== TEXT PASSAGE ==
>> Begin

Mr. MATTHEWS. But my point is this: As I understand it, you do not want the Department to identify it?

Dr. ROGERS. Well, I would not say what I want; I am just offering a suggestion.

Mr. MATTHEWs. But I mean that seems to be the suggestion, and my point is that I do not know too much about it, but I do know from the evidence we have had that people who buy this tobacco do not want it. If you have some kind of a program which encourages farmers to keep planting what they buyers do not want, it means more and more goes into stabilization, and your entire program might go under. Like my colleagues, I am trying to find some solution to it. Dr. ROGERS. I appreciate that.

Mr. MCMILLAN. I just wonder why a company would buy this tobacco if they did not want it.

Mr. COOLEY. They do not know what they are buying.

Mr. ROGERS. I disagree with you there.

Mr. COOLEY. The tobacco buyers stood back there and bought some of my tobacco last year, and I knew it was 139.

Dr. ROGERS. Did they come back later and tell you it was not any good?

Mr. COOLEY. No; but they have a lot of it in the plants, and I have talked to these leaf men in the big companies and they said they cannot tell it on the warehouse floor.

Dr. ROGERS. Have any of them who bought it come back later and said after they got it in the plant that they did not want it?

Mr. COOLEY. Yes, sir; some of the buyers came to me and said we have this stuff, and did not realize what it was, and could not sell it. Dr. ROGERS. I am talking about the manufacturing plant.

Mr. COOLEY. Yes, sir; these exporters. They bought a lot of it, and they could not sell it, but they are tied down with it right now, and the stabilization people took a lot of it.

>> End

== SET TASKS ==
A: In the tobacco hearing transcript, what does Mr. Cooley say the leaf men in the big companies told him?
B: Please continue the tobacco hearing transcript from its last line.

== DATA ENTRIES ==
>> Begin

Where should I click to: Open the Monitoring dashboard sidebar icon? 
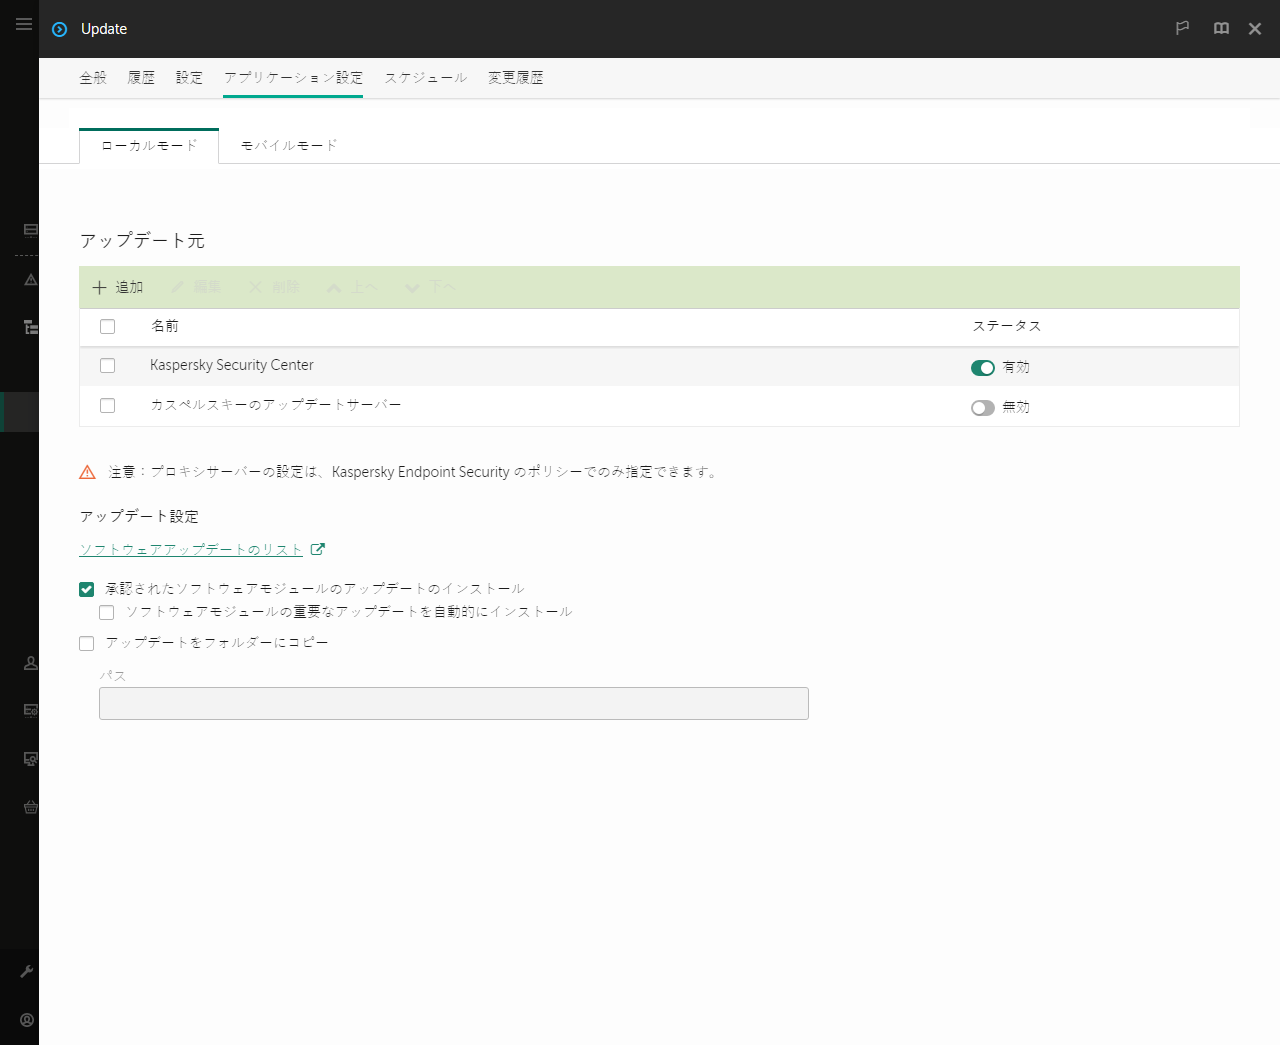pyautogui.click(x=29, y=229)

>> End
>> Begin

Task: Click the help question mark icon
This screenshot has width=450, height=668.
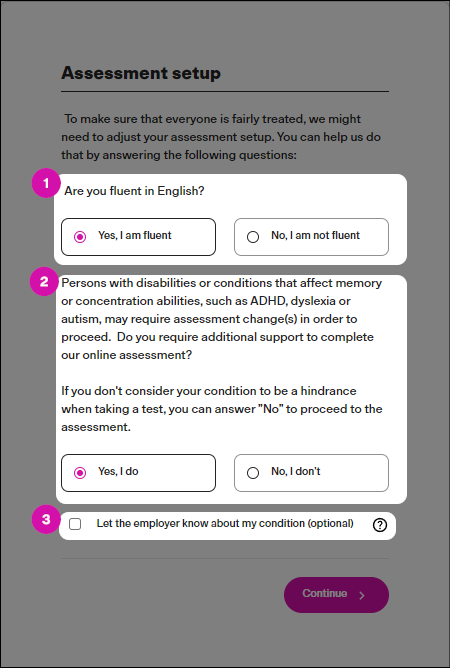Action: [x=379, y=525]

>> End
>> Begin

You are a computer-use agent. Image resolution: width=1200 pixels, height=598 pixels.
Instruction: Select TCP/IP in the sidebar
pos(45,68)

>> End

== FINAL ANSWERS ==
A: They said they cannot tell it on the warehouse floor.

B:
Dr. ROGERS. You know, we made surveys and we found that a larger percentage of some other tobaccos were going into stabilization

than 139.

Mr. COOLEY. I do not doubt that, and I do not think anyone would argue with you that you would not find some of the same characteristics in other types.

Dr. ROGERS. We do not worry about one variety.

Mr. LENNON. Under normal growing conditions-that, is, of soil and moisture--what are the distinguishable identifiable characteristics of 139 and 140 and Dixie Bright 244? I know as an expert you can tell us what the distinguishable and identifying characteristics of those three varieties are.

Dr. ROGERS. I believe I made a statement a while ago or is that a following up of that statement?

Mr. LENNON. No; I just want your statement in this record, as to how you would identify by distinguishable characteristics these three types which are now discounted varieties.

Dr. ROGERS. You might say there are three main things. Increasing the yield of tobacco. That is the first thing you look at on any crop.